When I was a little girl I would run out to meet my Dad when he came home from work to carry his briefcase into the house.
His hugs smelled of tobacco smoke, paint and leather.
He only wore 100% cotton, 2 pocket shirts and maroon ties.
The pockets were filled with pens, pencils and a pair of glasses.
He made charts and graphs for everything......including Friday night dinner.
On the weekends he would paint pictures. He would set up an easel for me and we would paint together all day.
My Dad made a giant dragon out of chicken wire and paper mache for a play I was in.
It seemed to me, if you could dream it..... he could make it.
Sometimes he would drive us to the desert early in the morning. We would watch the sun come up, have a picnic, and paint pictures of the beauty around us.
My Dad encouraged me in everything I did. When I was 9 I started learning to play the violin.
He loved it so much, he got a violin and asked me to teach him how to play. On his very first lesson I gave him a gold star.
He also learned to play the banjo. We would all hear him play "Turkey In The Straw" into the wee hours. Our poor neighbors.
My Dad taught me how to laugh. He loved to share a joke, story or comic strip with me. He would collect comic strips that tickled him, make copies of them, and put them in a book. His funny book.
My Dad taught me to be kind. He hated any kind of prejudice.
My Dad taught me to appreciate life by pointing out how lucky he was. He would wake up in the morning, take a deep breath and say "Ahhhh another beautiful sunny, Southern California day."
The day I stopped trying to be "dark, brooding and interesting" was the day I started to learn this lesson. One of the happiest moments of my life was the day I opened the curtains and my son asked me "Ahhhhh isn't it a beautiful sunny day Momma?" That one's for you Dad.
My Dad taught me what a good man is. He worshiped my Mom, was a gentleman at all times, and would never go anywhere without lots of kisses from Mom.
My Dad went to every school function, was home every night for dinner, walked me down the isle when I got married and told me he knew I would live happily ever after.
My Dad was a tough marine. Yet so sensitive he couldn't finish many stories. There are about 30 stories I never heard the end of because he would get too choked up.

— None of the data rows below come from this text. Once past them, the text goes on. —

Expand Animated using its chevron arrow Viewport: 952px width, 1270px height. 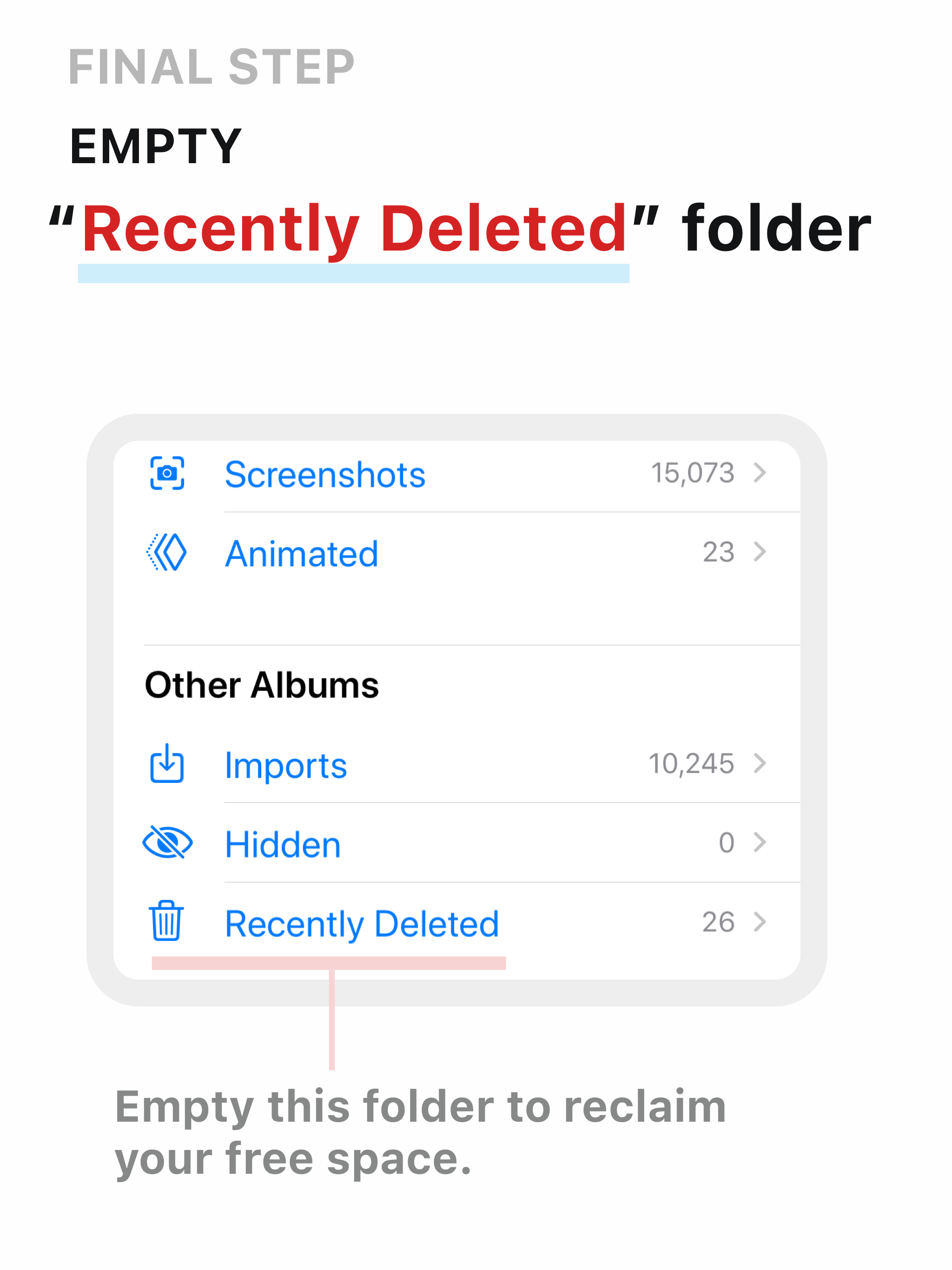coord(760,552)
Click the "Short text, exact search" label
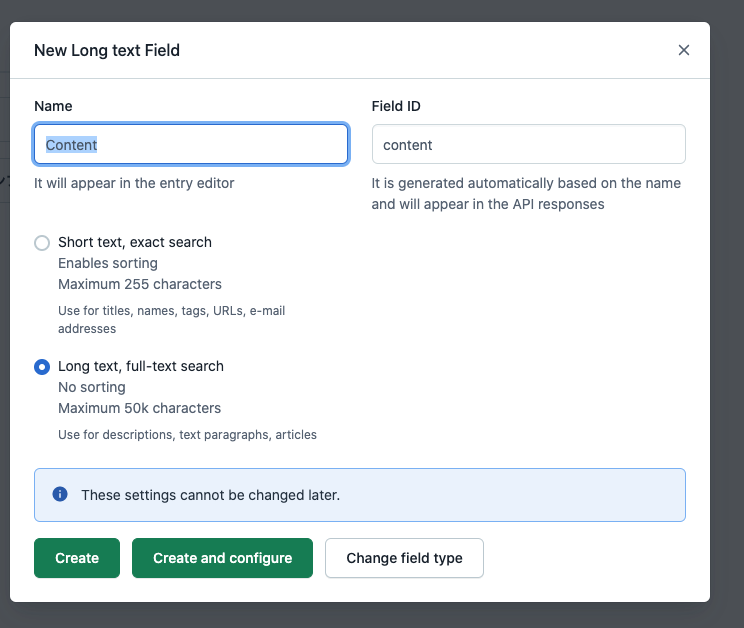 point(135,242)
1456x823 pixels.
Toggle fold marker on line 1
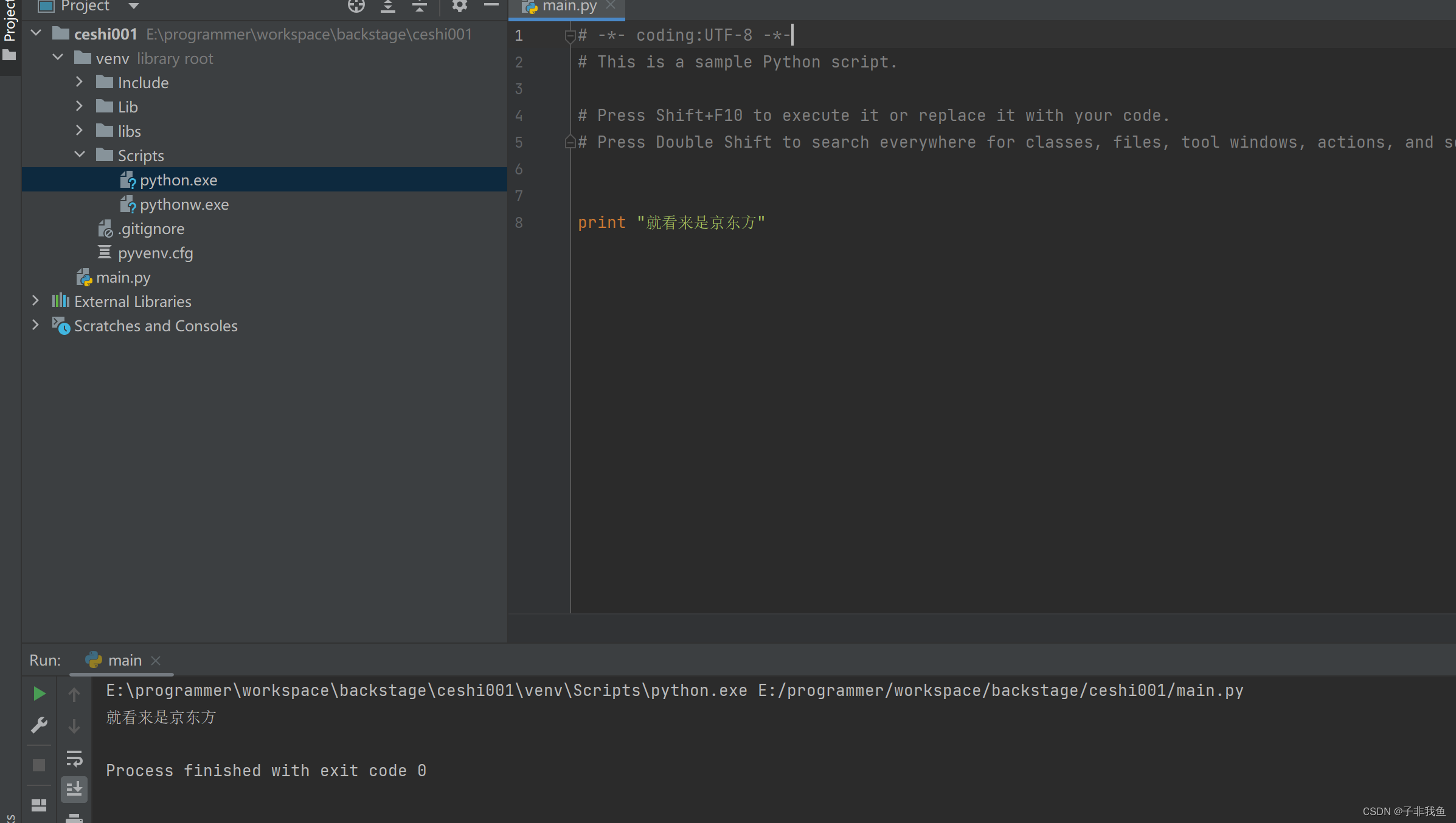coord(570,36)
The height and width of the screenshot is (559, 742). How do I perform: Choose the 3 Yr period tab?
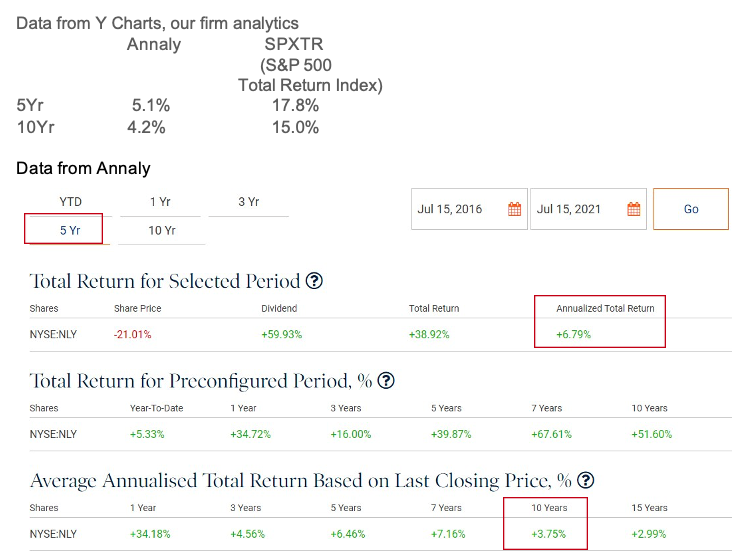pos(249,202)
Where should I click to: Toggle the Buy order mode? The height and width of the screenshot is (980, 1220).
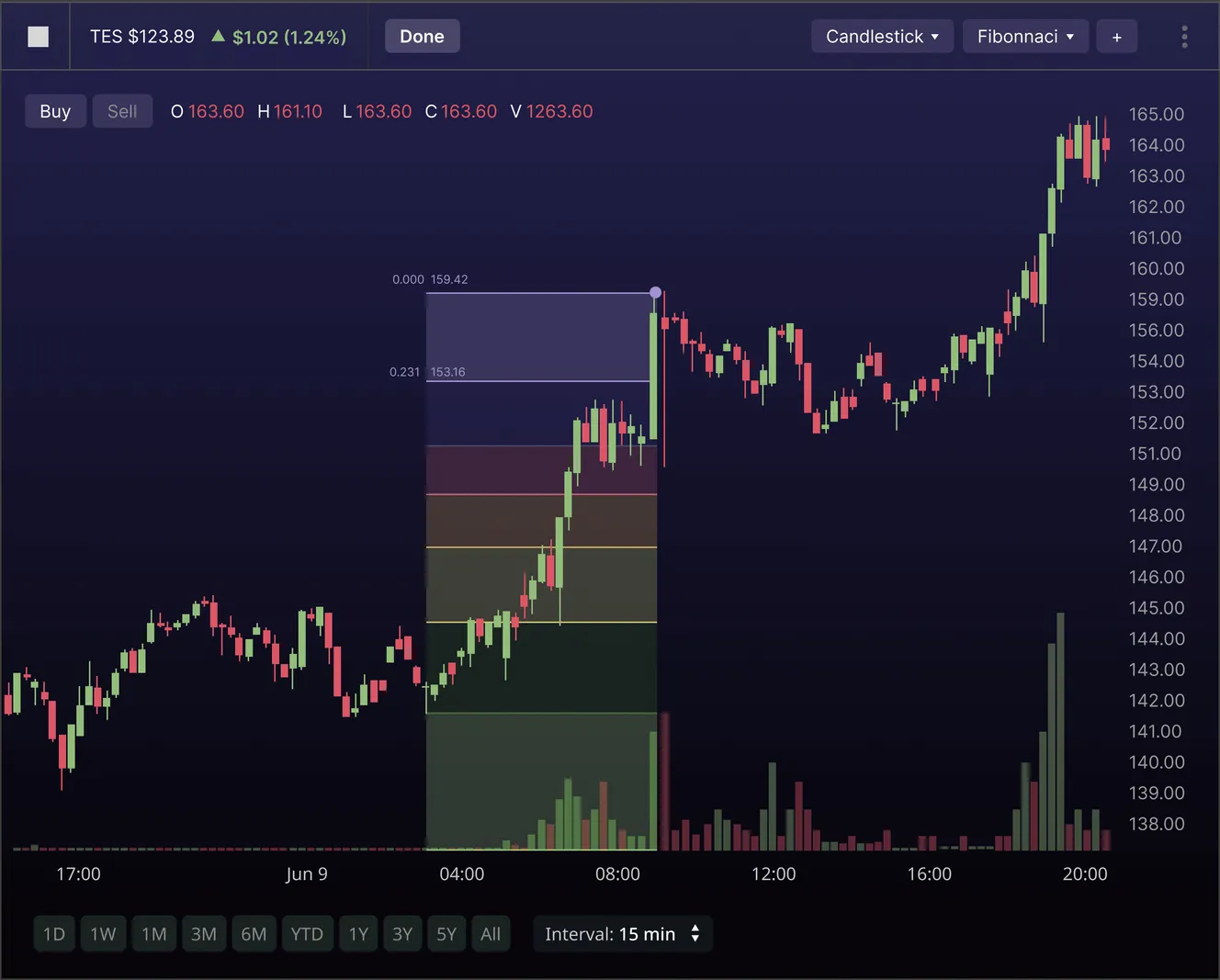(x=55, y=111)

My Dad taught me patience. No matter what crazy hairdo, philosophy or outfit I came up with, he would just look up from his wood carving, smile and say "Well, different strokes for different folks."
I knew my Dad was always on my side, would stick up for me if he thought I'd been wronged, and gently correct me when he thought I was off track.
Teacher, paint chemist, poet, writer, warrior, painter, sculptor, musician and wood carver.
I was lucky enough to be there the last hours of his life. There was a tube down his throat so he couldn't talk. But when we all whispered our goodbyes in his ear, a few tears fell down his cheek. He hung on. Until my Mom, the love of his life, kissed him goodbye. You see, he would never go anywhere without a lot of kisses from my Mom.
That's how he taught me how to say goodbye.